Second, as much as possible metadata be indexed in a schema. In the end your data is going to be stored in some kind of database, searching, sorting, filtering will always be required. Having a schema helps your AI filter things fast, e.g. if a user says “Give me all the charts showing this”, it would be much faster to filter the chunks that contain charts. Again this schema has to be defined and based on your use case. In case of arXiv research papers we already know the categories.
Third, have interfaces with third party storage. You (or your startup) are going to have every piece of data for your use case. AI is anti-entropy technology and it means it will keep collecting more information and organising that. There will be data that needs to be fetched from elsewhere, e.g. user asks “find me relevant papers like this” then your system has to be able to search arXiv, WoS or Google Scholar.

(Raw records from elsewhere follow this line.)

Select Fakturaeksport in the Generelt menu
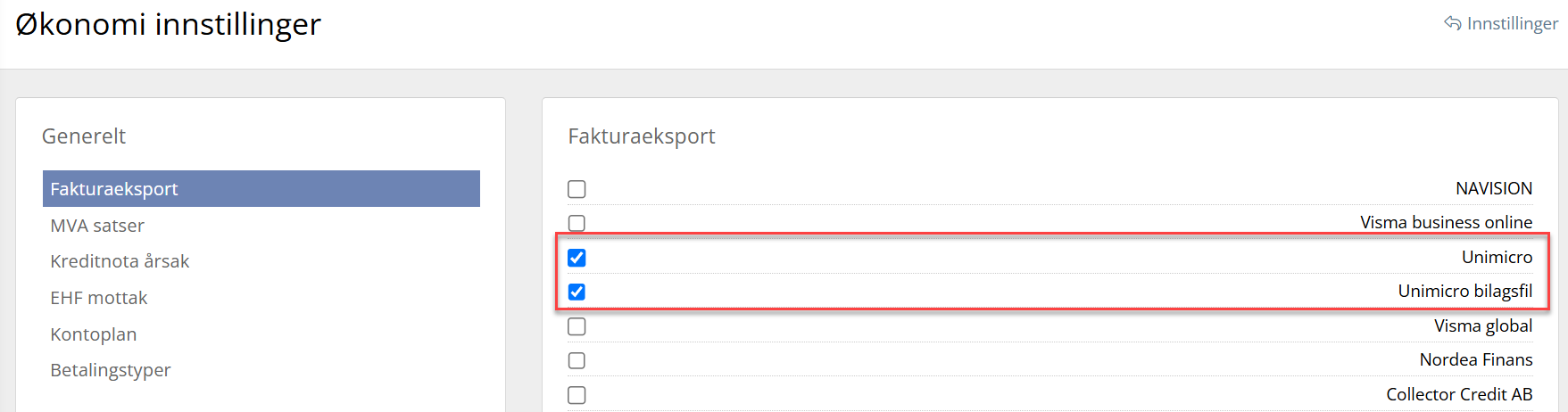Viewport: 1568px width, 412px height. [261, 189]
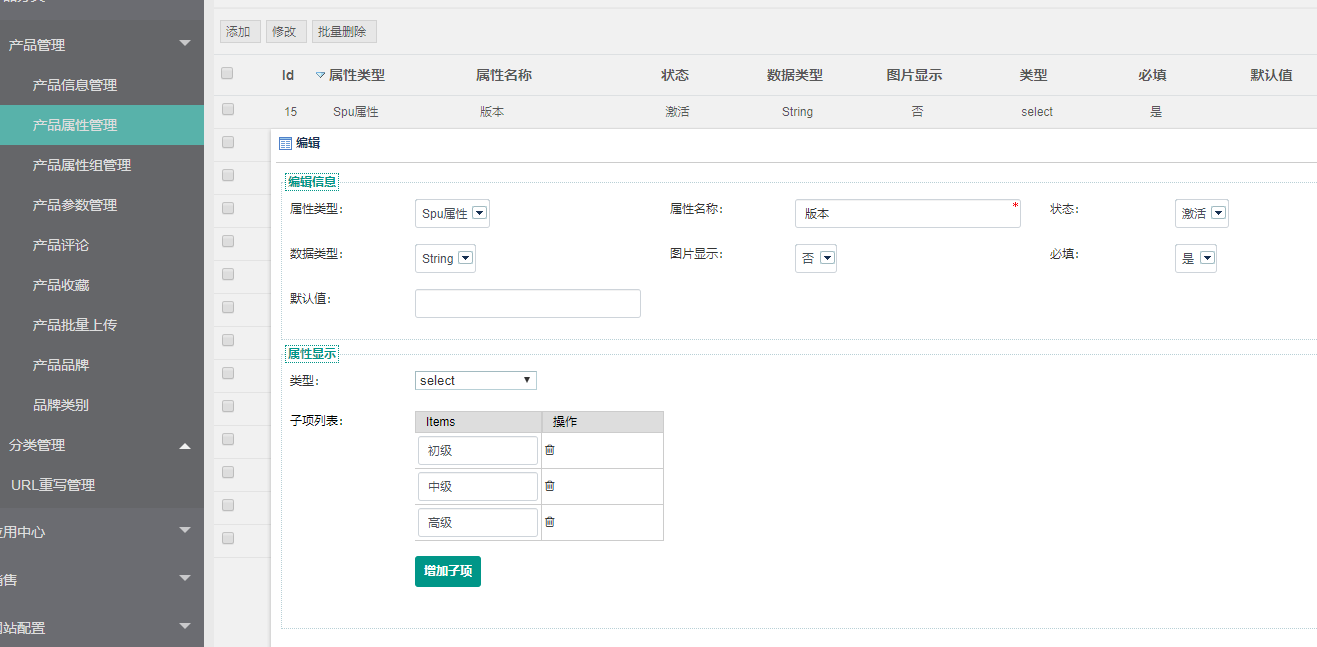This screenshot has width=1317, height=647.
Task: Click the 添加 button in toolbar
Action: pyautogui.click(x=239, y=32)
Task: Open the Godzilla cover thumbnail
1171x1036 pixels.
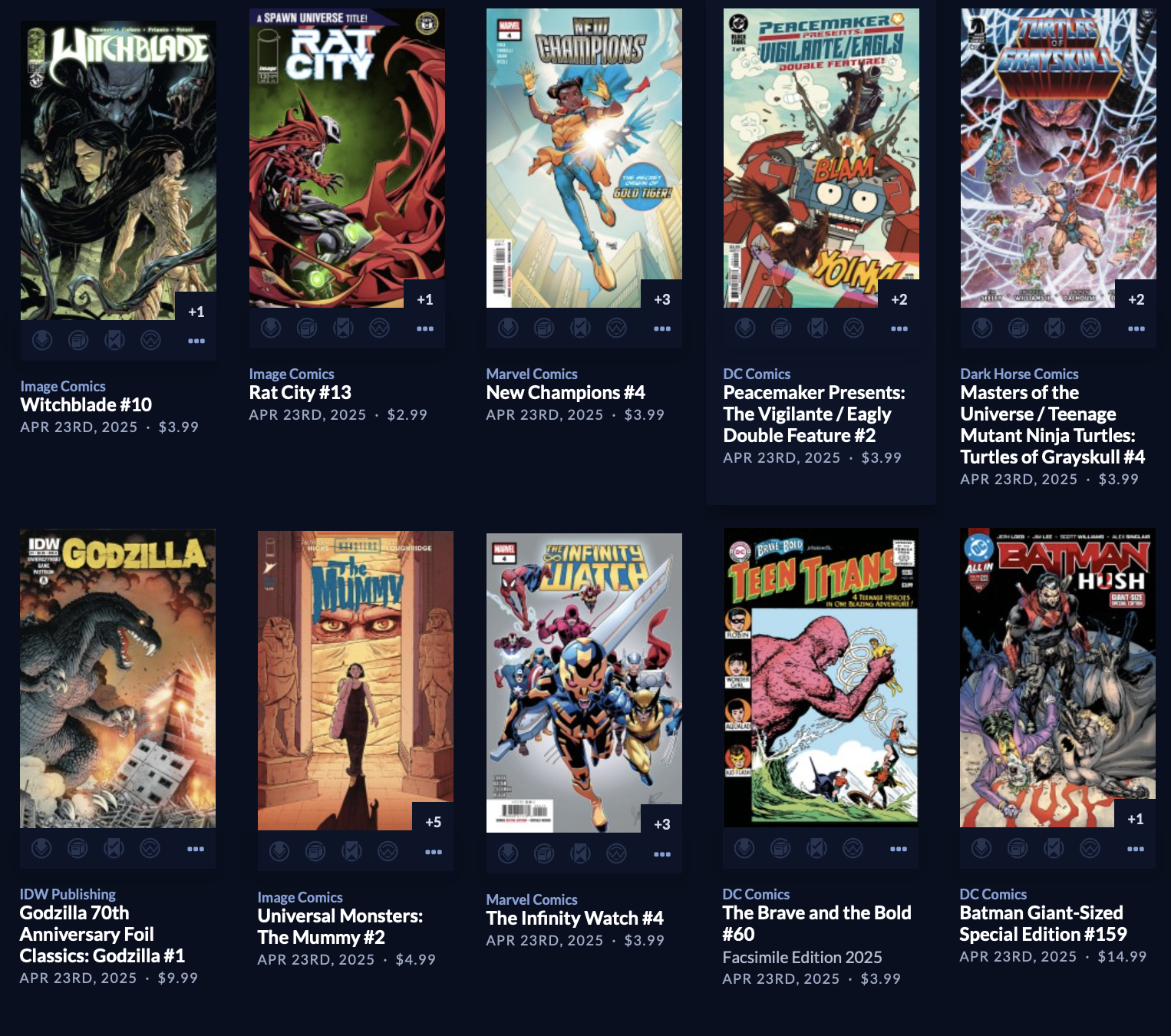Action: [x=117, y=678]
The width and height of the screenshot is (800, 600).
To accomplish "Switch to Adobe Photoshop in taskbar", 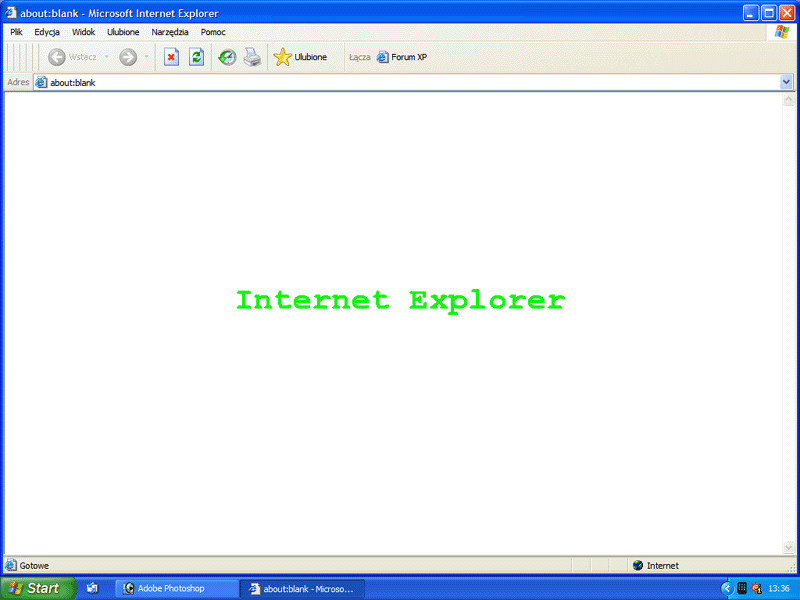I will [176, 589].
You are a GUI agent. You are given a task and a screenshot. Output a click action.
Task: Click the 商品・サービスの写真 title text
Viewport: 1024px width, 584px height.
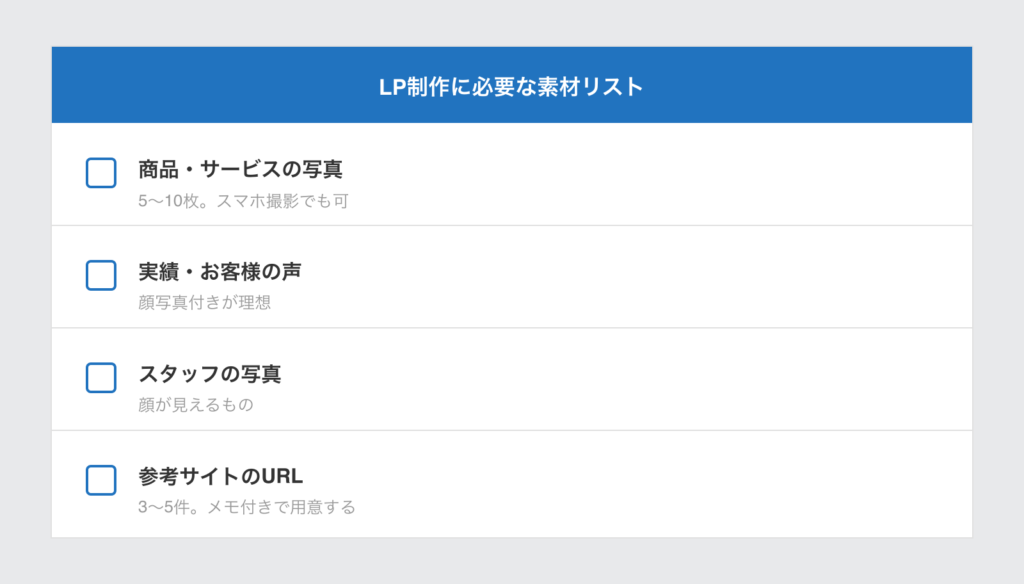[x=240, y=169]
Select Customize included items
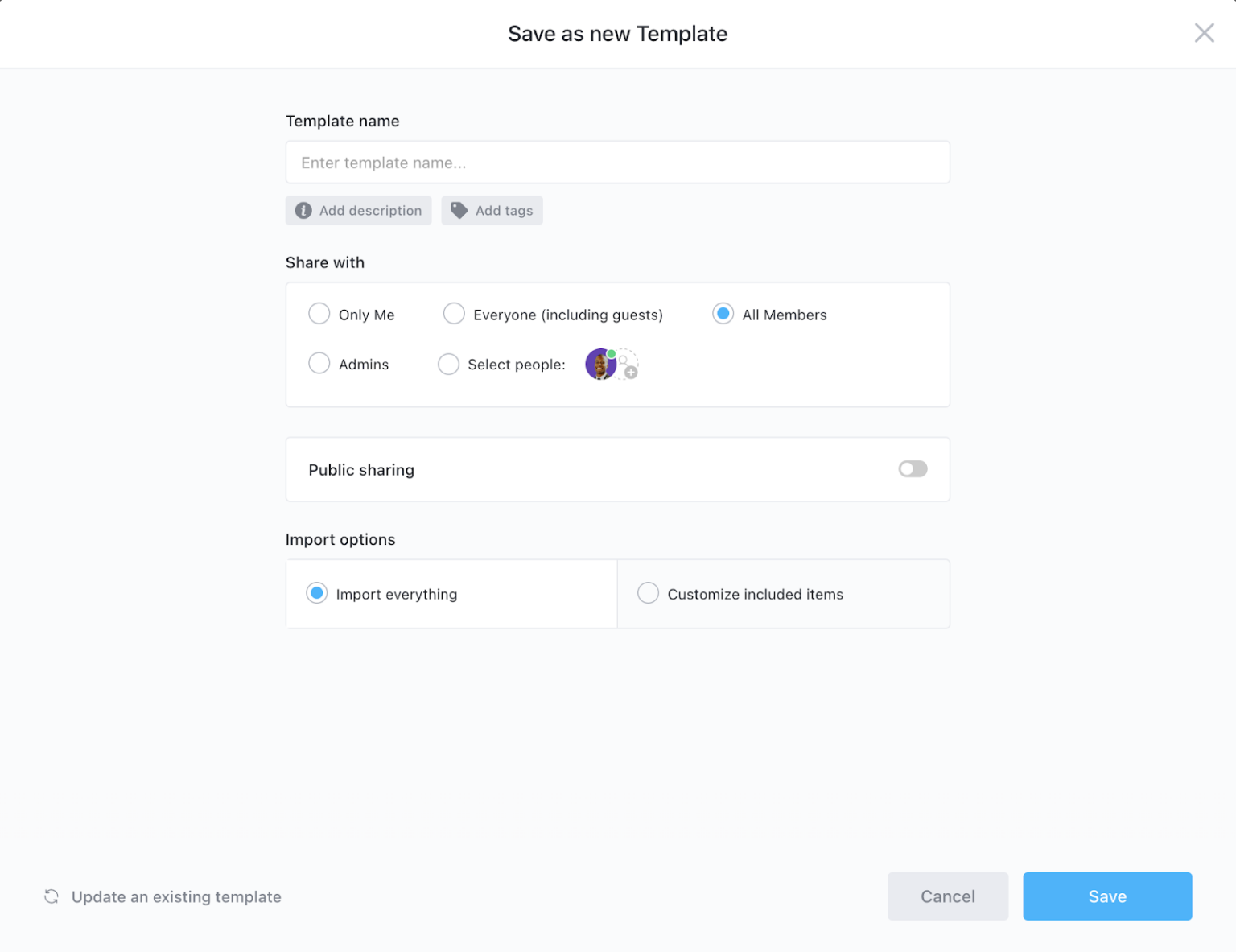Screen dimensions: 1236x952 click(648, 593)
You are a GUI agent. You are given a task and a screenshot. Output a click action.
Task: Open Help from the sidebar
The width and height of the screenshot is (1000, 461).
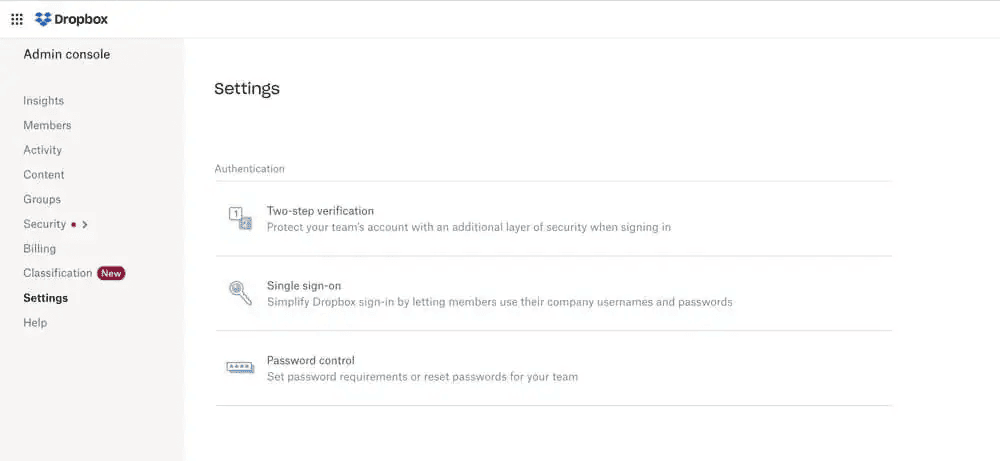point(35,323)
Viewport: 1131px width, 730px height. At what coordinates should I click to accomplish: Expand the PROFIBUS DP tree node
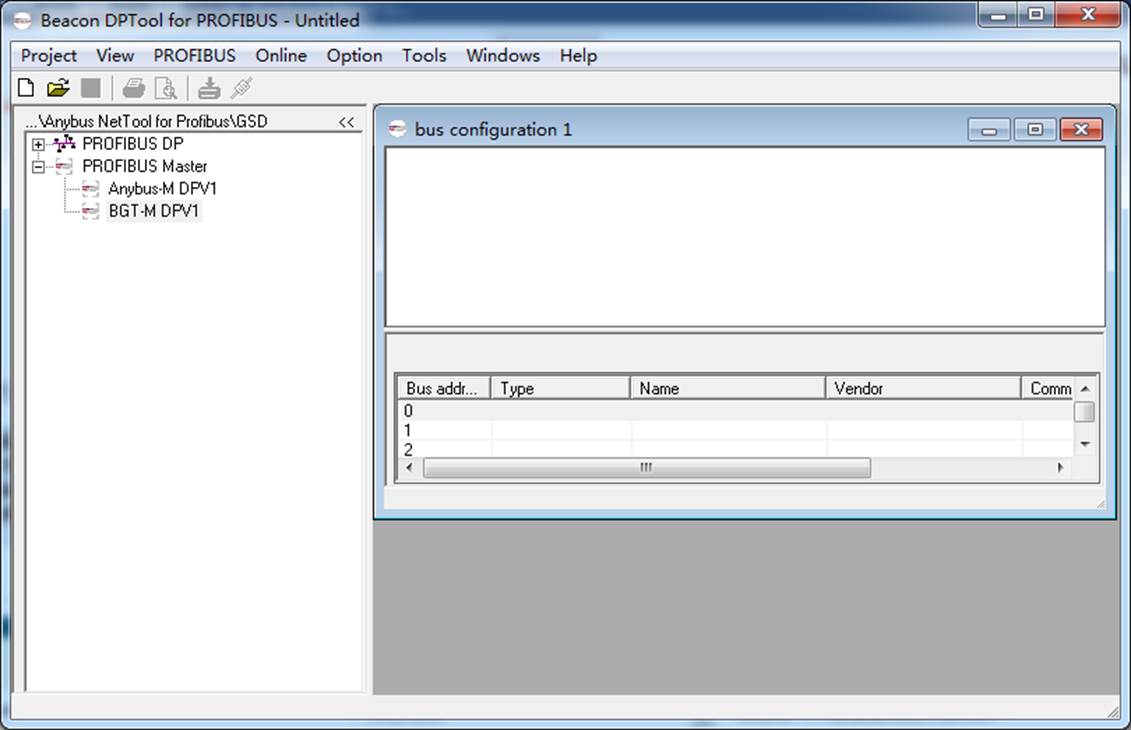[38, 144]
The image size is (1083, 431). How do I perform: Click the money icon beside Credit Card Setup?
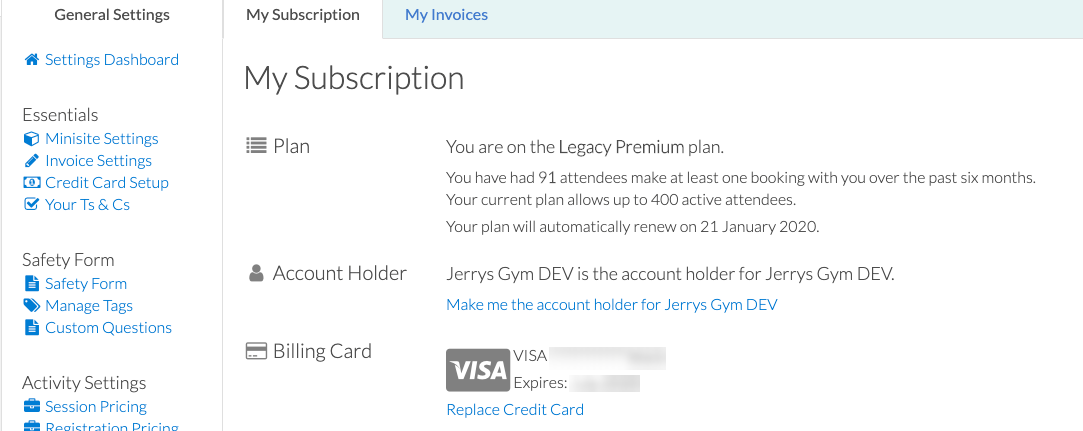coord(31,183)
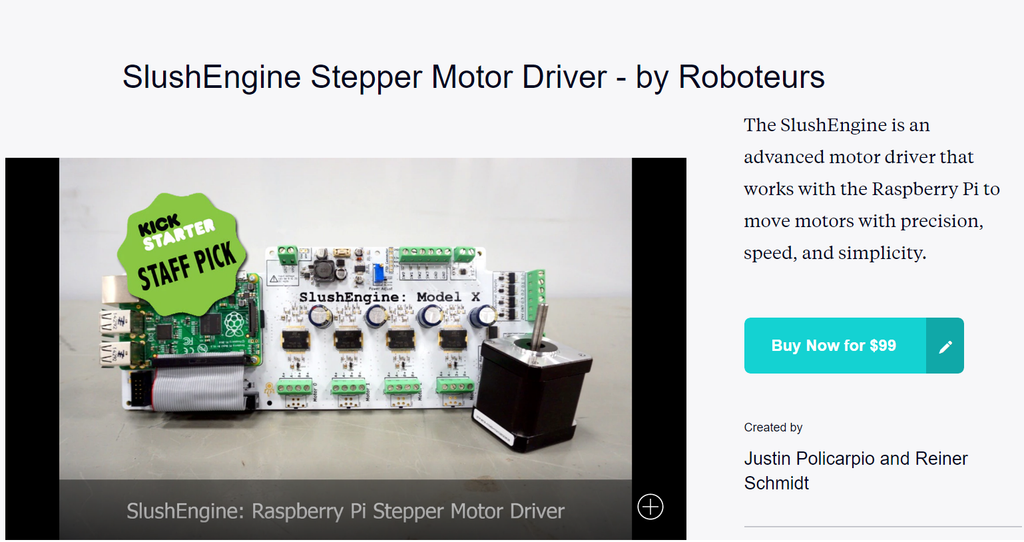Click the SlushEngine: Model X text on board
This screenshot has width=1024, height=542.
coord(390,297)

This means your software should not only be able to interact with that information, it should also be able to store the once collected information.
There are many more things but I’ll cover those sometime else. In essence your indexing algorithm should be such that it provides the right tradeoffs between speed, depth, width and adaptability (because the world keeps changing).
Querying
Querying is the process of going over the index to find relevant information and returning those in a streaming fashion.
As explained in the previous section, current embedding systems treat every information as equal, completely discounting natural hierarchies. Maybe one day there will be an embedding model that perfectly captures that information. However the algorithms used today are approximate nearest neighbours (ANNs) and they are not perfect.
Another aspect is searching non-stop. The AI systems are designed to run non-stop and keep digging through things to find answers. Unlike a Google Search which ends once it has returned you with results, AI systems want to consolidate more information which means it should be able to navigate the search space like humans. If you find an interesting link, go read it, click on a link on that page, go back to Google, go to another link and so on. All this while AI should keep collecting the information and storing it for future use. In a flat storage system you can be sure that once the first few items have been checked new items are going to be less relevant.

Due to the nature of cosine similarity there will be some chunk vectors that are always going to be more similar to others. This means that not only are some chunks more referred than others. This can create outliers that are not considered. In the example below let’s say we query for “nuclear power plants”, the sentences that contain the word “nuclear” are more similar however any human with knowledge can tell that places can also refer to such power plants.

If there was a hierarchical storage, the agent could have traversed over the search space to continuously improve the RAG context window. This not only would have allowed it to search things faster at the higher level but also go deeper into any topic.

One clear drawback to this approach because it implies that there is an index already present before querying. What happens when there is a document thrown at realtime? For this we can always fallback to an embedding based system which will actually work better since the search space of a document is smaller than all 2.6Mn documents.
—
I now want to conclude this because I’ve been writing non-stop for 3 hours and I should get home. I will follow up more on the journey of building the IDP platform that can scale to processing 1 Mn+ documents/day and to RAG on those.